## [PROBLEM TO WORK ON]
Once you reach the line containing "Task: Click the", return it and every line after it exactly, through the end of the records below, with no pictures.

Start of RECORDS TO PROCESS

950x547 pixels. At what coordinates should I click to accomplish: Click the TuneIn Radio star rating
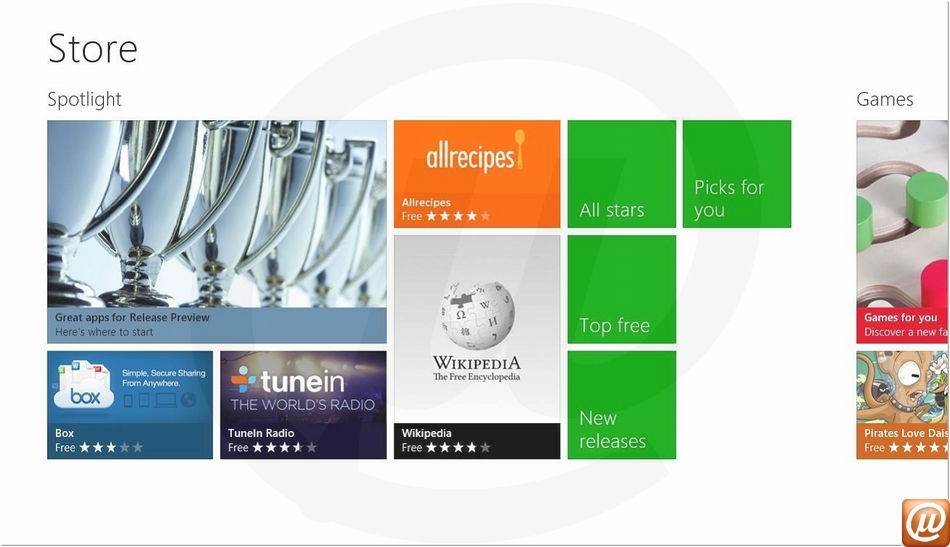tap(284, 448)
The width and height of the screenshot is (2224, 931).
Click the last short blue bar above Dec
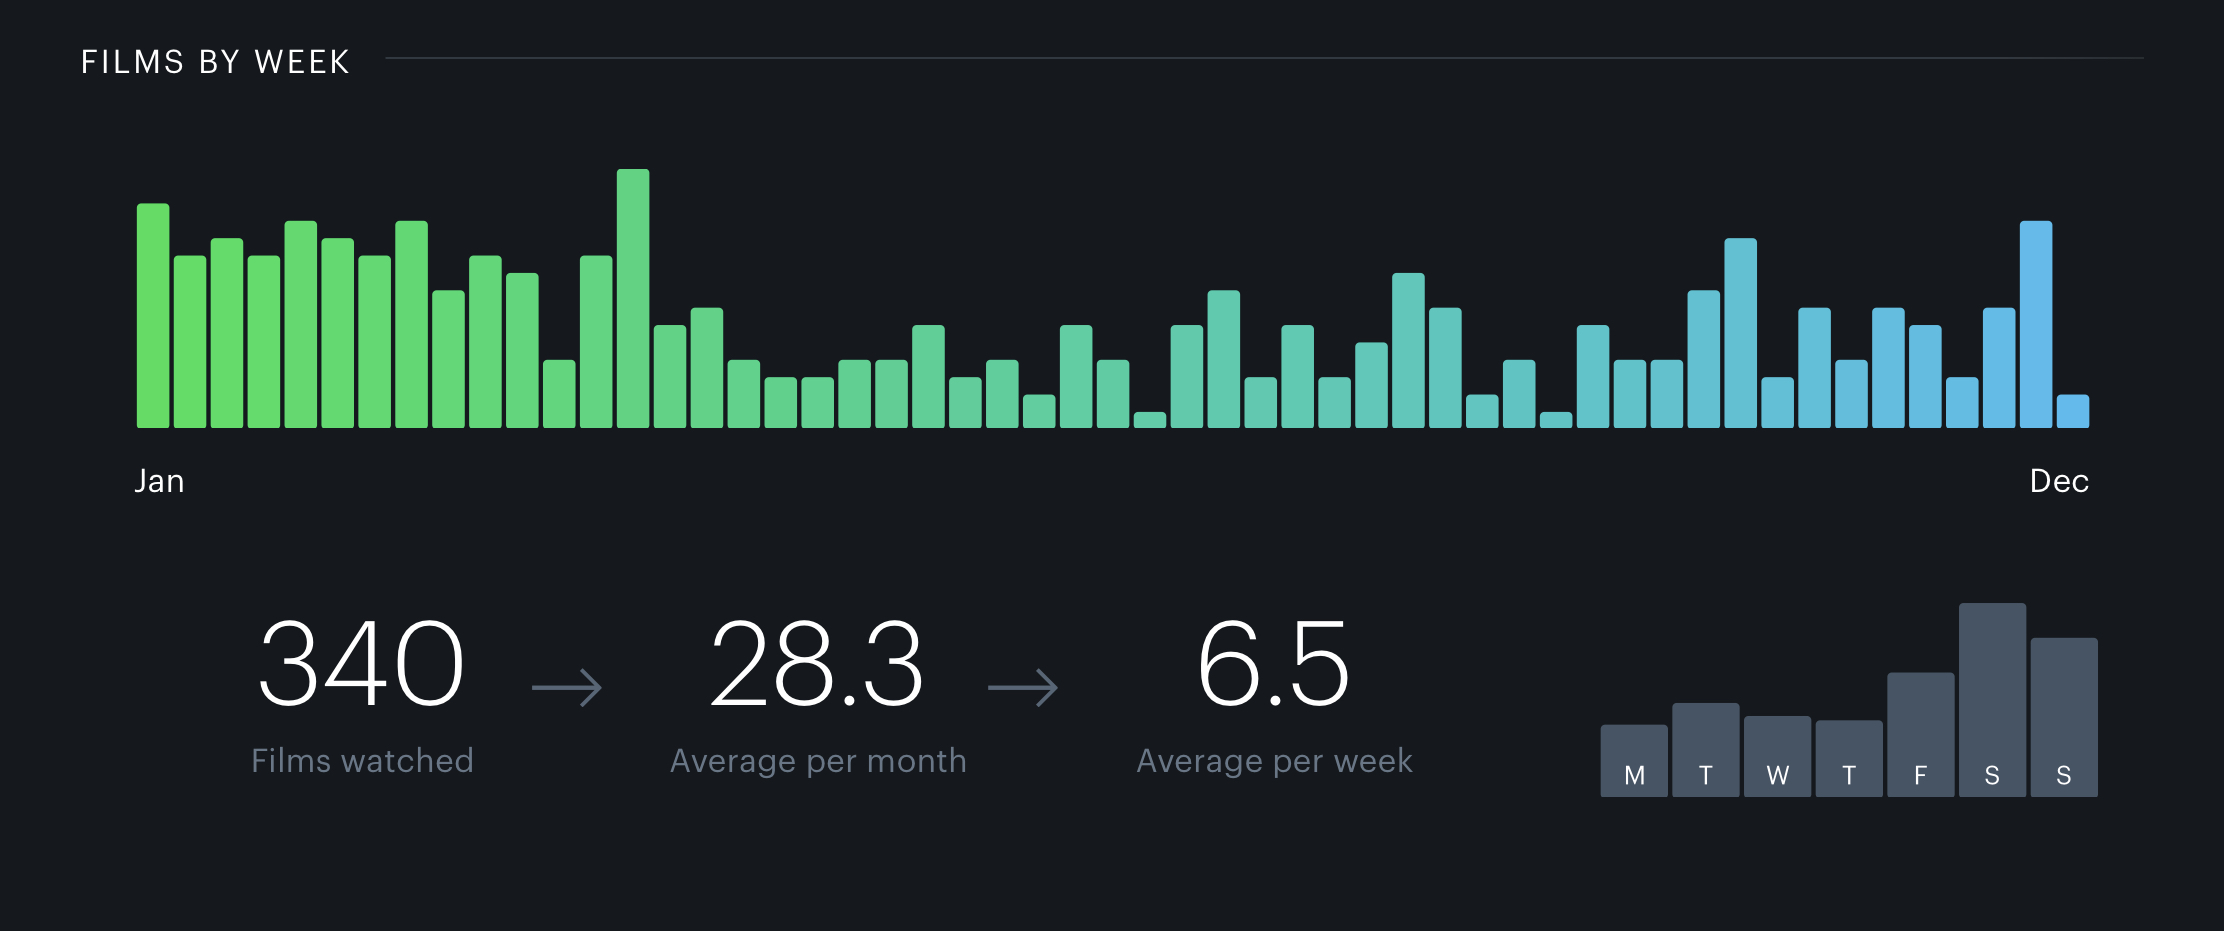2073,412
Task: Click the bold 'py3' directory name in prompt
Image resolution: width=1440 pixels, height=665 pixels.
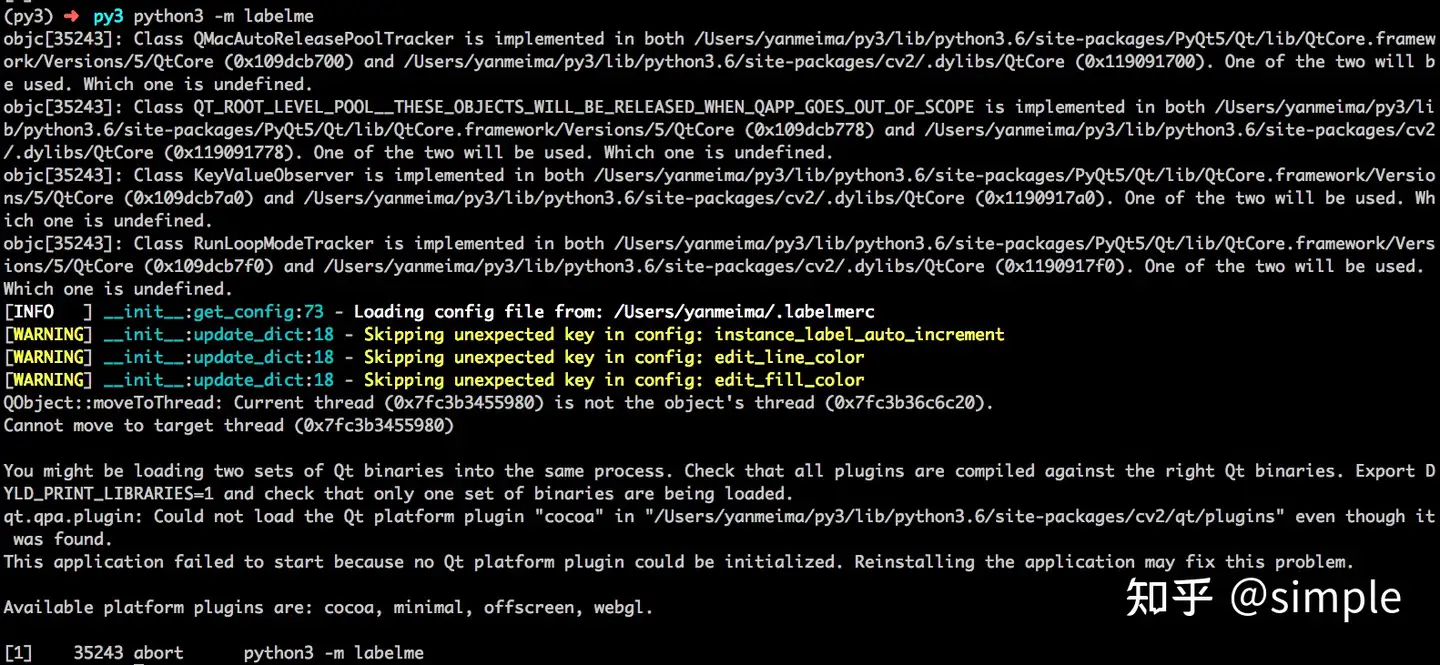Action: (108, 16)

End of RECORDS TO PROCESS

## [YOUR RESPONSE]
Task: Click the bold 'py3' directory name in prompt
Image resolution: width=1440 pixels, height=665 pixels.
Action: (108, 16)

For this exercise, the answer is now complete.